In late January, Eric Harder died at age 74. He was my friend.
I became acquainted with Eric 25 years ago, when I moved to Prince Albert to begin my ministry work. Both he and Velma were strong presences in the church. They offered leadership and encouragement in all the ways that a new pastor desperately needs.
Eric’s career was that of a high-school teacher. It suited him admirably, because Eric lived his life with a curiosity that was boundless. When the church entered the world of refugee sponsorship, Eric was first on the scene. There was so much to learn.
For a number of years, some of the men of Grace Mennonite met on occasion for breakfast, conversation and prayer. We were mostly old, and, may I suggest, somewhat entitled white men, and I recall someone going off on a bit of a rant about all “those people” in the community who got things handed to them, who never learned how to work, instead of pulling themselves up by their bootstraps. Well, you’ve heard that rant.
Eric waited until that energy was spent before he offered his own.
“Most often, I’m embarrassed by the riches I’ve been given,” he said. “I’m embarrassed that I have so much. I grew up in a family culture that taught me a work ethic. My culture taught me that anything was attainable. I didn’t choose that culture; I was born into it. That culture included a healthy spirituality. That culture valued education, and then offered me a wonderful job with responsibility, that paid reasonably and allowed me to feel good about myself. I’m most often embarrassed by the stuff that we’ve been able to accumulate.”

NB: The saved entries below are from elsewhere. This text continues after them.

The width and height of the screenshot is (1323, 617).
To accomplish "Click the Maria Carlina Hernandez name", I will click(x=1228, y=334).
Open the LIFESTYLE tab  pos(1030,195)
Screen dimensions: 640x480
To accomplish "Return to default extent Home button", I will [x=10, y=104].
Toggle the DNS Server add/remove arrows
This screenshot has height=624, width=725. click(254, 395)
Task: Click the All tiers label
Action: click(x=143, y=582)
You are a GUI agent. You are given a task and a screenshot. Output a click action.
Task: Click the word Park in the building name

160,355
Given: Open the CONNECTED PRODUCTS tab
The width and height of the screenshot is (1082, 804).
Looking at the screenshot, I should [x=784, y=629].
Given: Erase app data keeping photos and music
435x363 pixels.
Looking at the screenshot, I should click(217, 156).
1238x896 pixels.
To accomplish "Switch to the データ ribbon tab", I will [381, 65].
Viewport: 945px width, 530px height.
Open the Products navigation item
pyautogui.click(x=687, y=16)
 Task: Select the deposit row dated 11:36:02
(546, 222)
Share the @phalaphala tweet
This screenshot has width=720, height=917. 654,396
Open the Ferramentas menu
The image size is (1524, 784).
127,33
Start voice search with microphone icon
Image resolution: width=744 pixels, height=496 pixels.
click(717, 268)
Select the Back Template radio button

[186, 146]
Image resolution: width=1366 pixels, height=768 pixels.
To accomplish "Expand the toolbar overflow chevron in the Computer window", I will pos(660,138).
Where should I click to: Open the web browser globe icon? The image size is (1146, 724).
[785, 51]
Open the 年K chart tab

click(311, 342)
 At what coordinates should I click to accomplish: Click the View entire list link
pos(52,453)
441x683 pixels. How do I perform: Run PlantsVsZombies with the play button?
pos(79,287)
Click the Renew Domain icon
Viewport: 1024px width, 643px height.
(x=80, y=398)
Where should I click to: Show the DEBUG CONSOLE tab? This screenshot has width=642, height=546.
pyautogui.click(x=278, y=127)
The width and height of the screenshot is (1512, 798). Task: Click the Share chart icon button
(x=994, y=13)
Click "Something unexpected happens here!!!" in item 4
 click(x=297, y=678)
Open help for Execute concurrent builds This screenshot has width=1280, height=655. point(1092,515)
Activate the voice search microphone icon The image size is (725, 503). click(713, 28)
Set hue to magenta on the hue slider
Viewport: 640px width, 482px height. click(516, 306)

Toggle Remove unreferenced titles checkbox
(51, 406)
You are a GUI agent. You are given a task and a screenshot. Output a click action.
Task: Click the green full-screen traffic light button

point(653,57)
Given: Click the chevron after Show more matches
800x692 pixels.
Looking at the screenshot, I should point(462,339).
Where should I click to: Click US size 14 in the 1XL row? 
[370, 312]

To know Eric and Velma was to know that Eric’s passion was much more than a countercultural rant. The good things that Eric and Velma accumulated—the large house with the red door, the cabin at the lake—were very deliberately shared with others. The cabin was shared with the Circle of Support and Accountability (CoSA) group for released offenders, where we enjoyed winter and summer fishing excursions.
And then there were the marvellous Christmas parties at the Harder home. That same CoSA gang, both offenders and volunteers, were treated to fabulous food and then parties in the basement.
Eric loved to organize Chinese gift exchange games, and it was during one of those games Eric had cleverly manipulated that a core member, instead of choosing the last gift, asked his girlfriend for her hand in marriage.
Life for Eric was a mystery to savour rather than a load to carry.
Last spring, Eric told me that he was being tested for Alzheimer’s disease. His father had walked through that valley some years earlier, and Eric’s family showed tremendous grace as they journeyed with him. When it became his own story, Eric again showed a remarkable determination to be real, sharing that diagnosis with the CoSA gang, inviting conversation and questions about that reality.
We remember the day he told us, with obvious grief, that he was turning in his driver’s licence. He had driven to the meeting that day, would go on to visit his friend in a care home, and the next day would offer up his right to drive. I know that was done with dignity.
As a teacher, Eric had become enamoured with poetry. In his last year, he introduced me to the poem “Flammonde” by E.A. Robinson. Look it up online at bit.ly/flammonde, enjoy it, giggle, and think of the lessons we can learn if we can only live in holy curiosity.